Задание
Преобразуйте все приведенные ниже записи в таблицу Markdown со столбцами «Номер» и «Строка записи»: каждой строке присвойте порядковый номер, а пустые строки пропустите.
___ Записи
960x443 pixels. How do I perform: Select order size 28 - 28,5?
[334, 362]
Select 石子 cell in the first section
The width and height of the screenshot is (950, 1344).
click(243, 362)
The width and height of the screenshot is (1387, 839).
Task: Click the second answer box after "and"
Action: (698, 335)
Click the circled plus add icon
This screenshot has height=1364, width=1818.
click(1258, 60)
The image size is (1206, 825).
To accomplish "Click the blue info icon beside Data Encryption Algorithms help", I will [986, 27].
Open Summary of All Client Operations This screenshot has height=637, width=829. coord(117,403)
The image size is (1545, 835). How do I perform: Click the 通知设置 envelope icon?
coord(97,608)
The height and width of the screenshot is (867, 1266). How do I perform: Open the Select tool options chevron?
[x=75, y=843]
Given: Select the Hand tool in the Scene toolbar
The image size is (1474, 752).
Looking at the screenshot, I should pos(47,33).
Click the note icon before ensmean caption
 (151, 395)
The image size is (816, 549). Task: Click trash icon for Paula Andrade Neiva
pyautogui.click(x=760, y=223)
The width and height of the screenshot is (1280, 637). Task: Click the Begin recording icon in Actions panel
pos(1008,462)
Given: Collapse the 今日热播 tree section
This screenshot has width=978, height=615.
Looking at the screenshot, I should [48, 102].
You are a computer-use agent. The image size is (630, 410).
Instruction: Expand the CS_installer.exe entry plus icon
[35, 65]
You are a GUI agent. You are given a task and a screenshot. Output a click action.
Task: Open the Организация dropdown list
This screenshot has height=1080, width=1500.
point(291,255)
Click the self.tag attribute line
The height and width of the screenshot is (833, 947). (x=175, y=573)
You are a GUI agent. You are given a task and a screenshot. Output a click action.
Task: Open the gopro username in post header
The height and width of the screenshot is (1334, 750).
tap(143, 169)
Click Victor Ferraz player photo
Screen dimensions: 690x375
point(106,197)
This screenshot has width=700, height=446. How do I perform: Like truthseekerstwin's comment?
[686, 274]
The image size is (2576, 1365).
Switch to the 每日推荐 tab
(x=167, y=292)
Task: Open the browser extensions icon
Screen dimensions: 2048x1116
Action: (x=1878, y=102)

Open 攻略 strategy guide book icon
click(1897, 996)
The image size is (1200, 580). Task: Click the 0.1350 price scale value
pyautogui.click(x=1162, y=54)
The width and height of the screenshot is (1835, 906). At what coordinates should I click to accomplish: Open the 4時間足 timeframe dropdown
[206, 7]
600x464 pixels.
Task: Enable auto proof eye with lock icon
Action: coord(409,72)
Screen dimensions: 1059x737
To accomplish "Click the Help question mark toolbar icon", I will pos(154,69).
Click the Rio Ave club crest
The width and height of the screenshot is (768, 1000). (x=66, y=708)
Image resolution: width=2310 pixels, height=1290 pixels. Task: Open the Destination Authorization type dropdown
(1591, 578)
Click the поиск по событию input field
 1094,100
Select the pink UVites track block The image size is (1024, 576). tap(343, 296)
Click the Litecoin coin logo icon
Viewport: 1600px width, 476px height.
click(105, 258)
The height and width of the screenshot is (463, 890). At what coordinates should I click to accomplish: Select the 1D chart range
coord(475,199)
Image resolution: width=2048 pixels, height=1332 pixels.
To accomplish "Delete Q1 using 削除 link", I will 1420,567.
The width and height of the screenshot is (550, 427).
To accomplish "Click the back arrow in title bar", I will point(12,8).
______
Решение задания
| Номер | Строка записи |
|---|---|
| 1 | 960x443 pixels. How do I perform: Select order size 28 - 28,5? |
| 2 | [334, 362] |
| 3 | Select 石子 cell in the first section |
| 4 | The width and height of the screenshot is (950, 1344). |
| 5 | click(243, 362) |
| 6 | The width and height of the screenshot is (1387, 839). |
| 7 | Task: Click the second answer box after "and" |
| 8 | Action: (698, 335) |
| 9 | Click the circled plus add icon |
| 10 | This screenshot has height=1364, width=1818. |
| 11 | click(1258, 60) |
| 12 | The image size is (1206, 825). |
| 13 | To accomplish "Click the blue info icon beside Data Encryption Algorithms help", I will [986, 27]. |
| 14 | Open Summary of All Client Operations This screenshot has height=637, width=829. coord(117,403) |
| 15 | The image size is (1545, 835). How do I perform: Click the 通知设置 envelope icon? |
| 16 | coord(97,608) |
| 17 | The height and width of the screenshot is (867, 1266). How do I perform: Open the Select tool options chevron? |
| 18 | [x=75, y=843] |
| 19 | Given: Select the Hand tool in the Scene toolbar |
| 20 | The image size is (1474, 752). |
| 21 | Looking at the screenshot, I should pos(47,33). |
| 22 | Click the note icon before ensmean caption |
| 23 |  (151, 395) |
| 24 | The image size is (816, 549). Task: Click trash icon for Paula Andrade Neiva |
| 25 | pyautogui.click(x=760, y=223) |
| 26 | The width and height of the screenshot is (1280, 637). Task: Click the Begin recording icon in Actions panel |
| 27 | pos(1008,462) |
| 28 | Given: Collapse the 今日热播 tree section |
| 29 | This screenshot has width=978, height=615. |
| 30 | Looking at the screenshot, I should [48, 102]. |
| 31 | You are a computer-use agent. The image size is (630, 410). |
| 32 | Instruction: Expand the CS_installer.exe entry plus icon |
| 33 | [35, 65] |
| 34 | You are a GUI agent. You are given a task and a screenshot. Output a click action. |
| 35 | Task: Open the Организация dropdown list |
| 36 | This screenshot has height=1080, width=1500. |
| 37 | point(291,255) |
| 38 | Click the self.tag attribute line |
| 39 | The height and width of the screenshot is (833, 947). (x=175, y=573) |
| 40 | You are a GUI agent. You are given a task and a screenshot. Output a click action. |
| 41 | Task: Open the gopro username in post header |
| 42 | The height and width of the screenshot is (1334, 750). |
| 43 | tap(143, 169) |
| 44 | Click Victor Ferraz player photo |
| 45 | Screen dimensions: 690x375 |
| 46 | point(106,197) |
| 47 | This screenshot has width=700, height=446. How do I perform: Like truthseekerstwin's comment? |
| 48 | [686, 274] |
| 49 | The image size is (2576, 1365). |
| 50 | Switch to the 每日推荐 tab |
| 51 | (x=167, y=292) |
| 52 | Task: Open the browser extensions icon |
| 53 | Screen dimensions: 2048x1116 |
| 54 | Action: (x=1878, y=102) |
| 55 | Open 攻略 strategy guide book icon |
| 56 | click(1897, 996) |
| 57 | The image size is (1200, 580). Task: Click the 0.1350 price scale value |
| 58 | pyautogui.click(x=1162, y=54) |
| 59 | The width and height of the screenshot is (1835, 906). At what coordinates should I click to accomplish: Open the 4時間足 timeframe dropdown |
| 60 | [206, 7] |
| 61 | 600x464 pixels. |
| 62 | Task: Enable auto proof eye with lock icon |
| 63 | Action: coord(409,72) |
| 64 | Screen dimensions: 1059x737 |
| 65 | To accomplish "Click the Help question mark toolbar icon", I will pos(154,69). |
| 66 | Click the Rio Ave club crest |
| 67 | The width and height of the screenshot is (768, 1000). (x=66, y=708) |
| 68 | Image resolution: width=2310 pixels, height=1290 pixels. Task: Open the Destination Authorization type dropdown |
| 69 | (1591, 578) |
| 70 | Click the поиск по событию input field |
| 71 |  1094,100 |
| 72 | Select the pink UVites track block The image size is (1024, 576). tap(343, 296) |
| 73 | Click the Litecoin coin logo icon |
| 74 | Viewport: 1600px width, 476px height. |
| 75 | click(105, 258) |
| 76 | The height and width of the screenshot is (463, 890). At what coordinates should I click to accomplish: Select the 1D chart range |
| 77 | coord(475,199) |
| 78 | Image resolution: width=2048 pixels, height=1332 pixels. |
| 79 | To accomplish "Delete Q1 using 削除 link", I will 1420,567. |
| 80 | The width and height of the screenshot is (550, 427). |
| 81 | To accomplish "Click the back arrow in title bar", I will point(12,8). |